The amblyopia in straight eyes owing to anisometropia is possibly due to the blurred image on the retina, thereby fusion of images is not possible and the supression is produced in the more of ametropic eyes. This leads to the cerebral supression, initially of facultative type followed by obligatory in nature as suggested by JACKSON  . HELVESTON et al  and NOORDEN  also blamed foveal supression as a cause of amblyopia in an uncorrected anisometropia due to blurring of images and aniseikonia in a corrected anisometropia.
The presence of supression at the fixation-point in the 25 out of 29 foveal fixators having anisometropia supports the view that the anisometropia causes amblyopia because of supression.

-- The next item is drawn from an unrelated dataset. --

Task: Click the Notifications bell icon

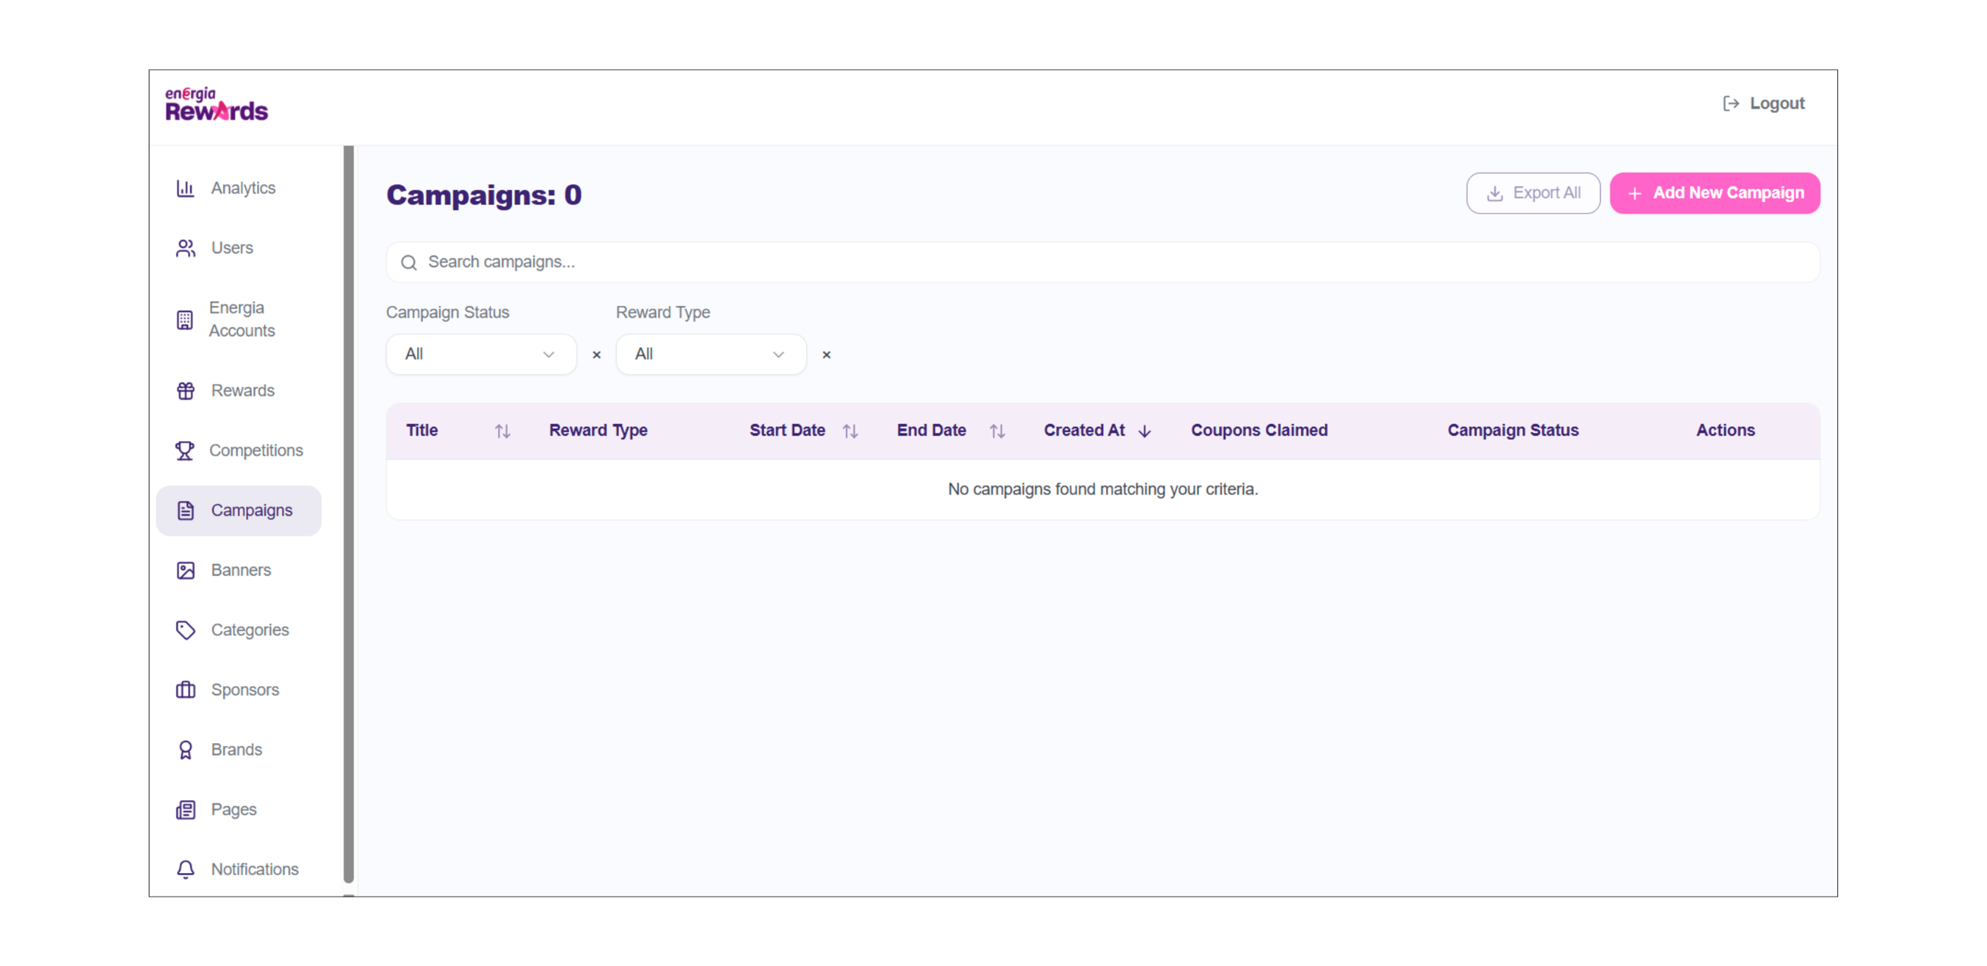Action: pyautogui.click(x=185, y=870)
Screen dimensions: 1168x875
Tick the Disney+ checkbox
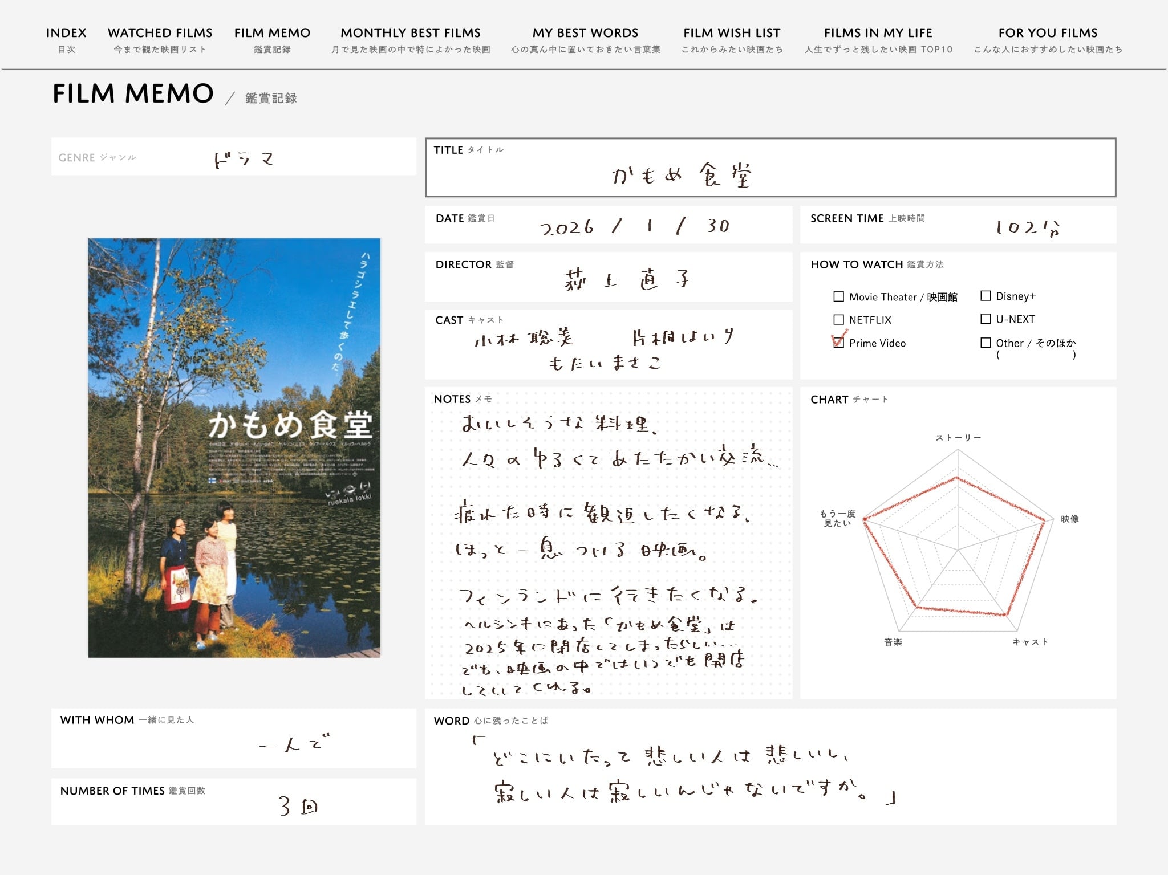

It is easy to explain amblyopia with an anisometropia 2.50D or more on the basis of defective fusion faculty leading to supression, but the lowest significant amount of anisometropia which can produce amblyopia is a question which still remains unanswered. It is commonly observed in daily practice that some patients will not tolerate even 0.5 D difference between the two eyes without any discomfort whereas others will tolerate even an anisometropia of 2-3D without any discomfort and with good binocular single vision.

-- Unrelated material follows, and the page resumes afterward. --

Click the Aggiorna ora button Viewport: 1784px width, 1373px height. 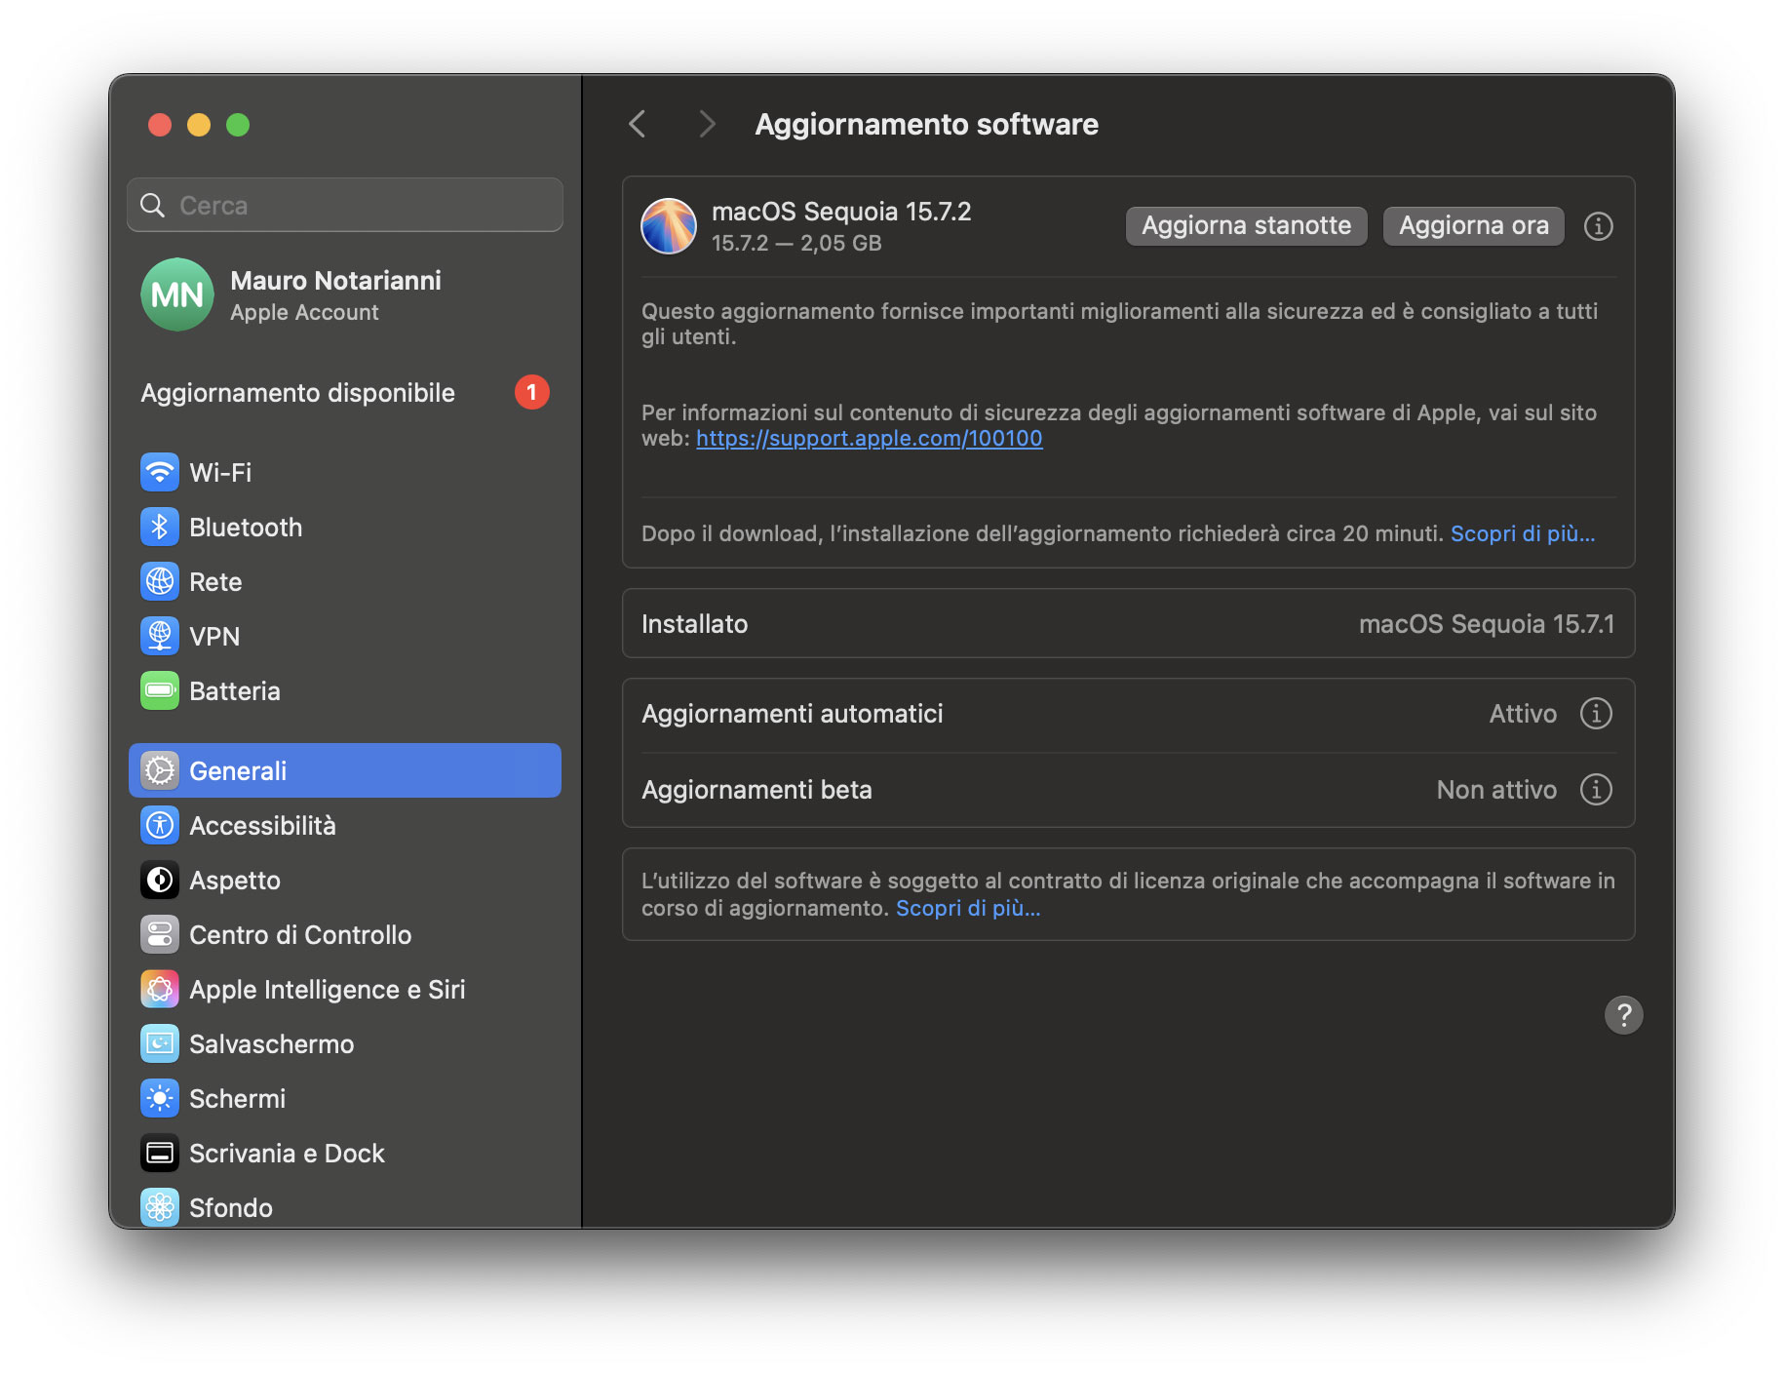(1472, 225)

Therefore, individual adaptability to anisometropia and aniseikonia is variable and may be the determining factor as to which patient with anisometropia will develop amblyopia and which one will not. Even in normal isoametropes, aniseikonia upto 2.98% has been demonstrated by PHILLIPS  .
He also quoted Gillot  who found significant aniseikonic error with supression in two of the seventeen emmetropic subjects. PHILLIPS  suggested that two eyes, with unequal axial length but with compensatory differences in lens and cornea to produce equal or nearly equal refraction, could produce enough aniseikonia to interfere with fusion and thereby leading to supression in the more of ametropic eye.

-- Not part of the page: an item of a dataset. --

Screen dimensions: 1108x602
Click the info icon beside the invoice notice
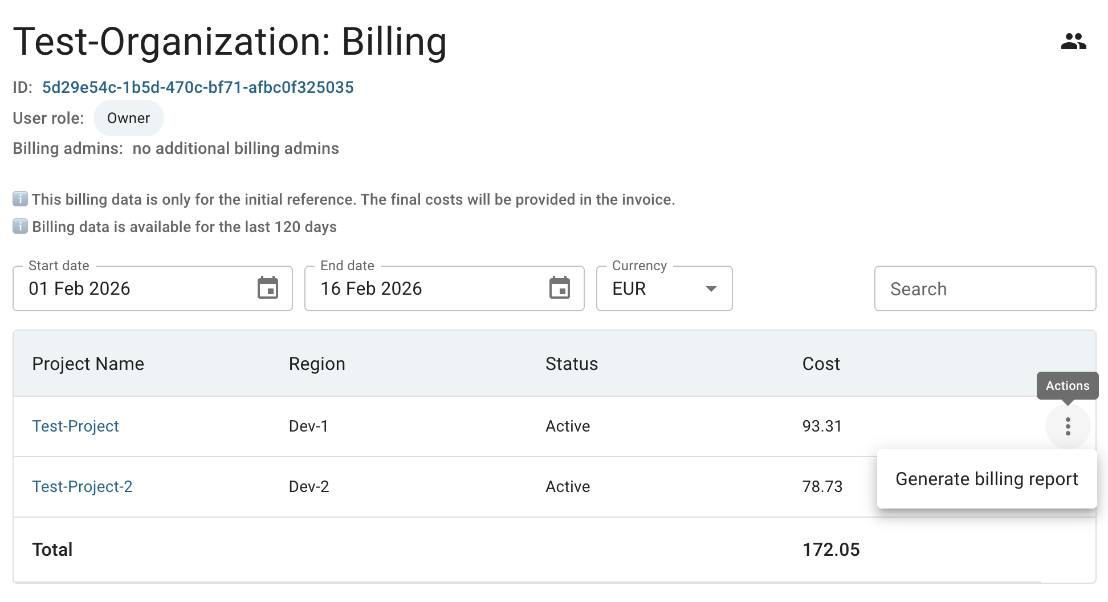point(20,199)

It could also be possible that such patients had enough anisometropia at younger age, which gradually diminished to a considerable extent by the time they visited the hospital. Lastly, there might have been present macular haemorrhage at the time of delivery, in a low anisometropia, which subsequently cleared up, leaving only microscopical change of the retinal receptors.
It is very difficult to decide, which factor or factors are operating in a given case with a low anisometropia or isometropia or emmetropia, until more delicate tests like measuring the aniseikonia, length of the eye-ball and refraction of all the infants and young children is carried out as a routine.
Various grades of anisometropia were noticed in 831/c of straight amblyopes. Anisometropia is an important cause of unilateral amblyopia. As the amount of anisometropia increases, the depth of amblyopia also increases. But, this relationship is not a strict one. Moreover, all anisometropes do not develop amblyopia. Time of onset of anisometropia and the individual adaptability to anisometropia and aniseikonia may be the modifying factors.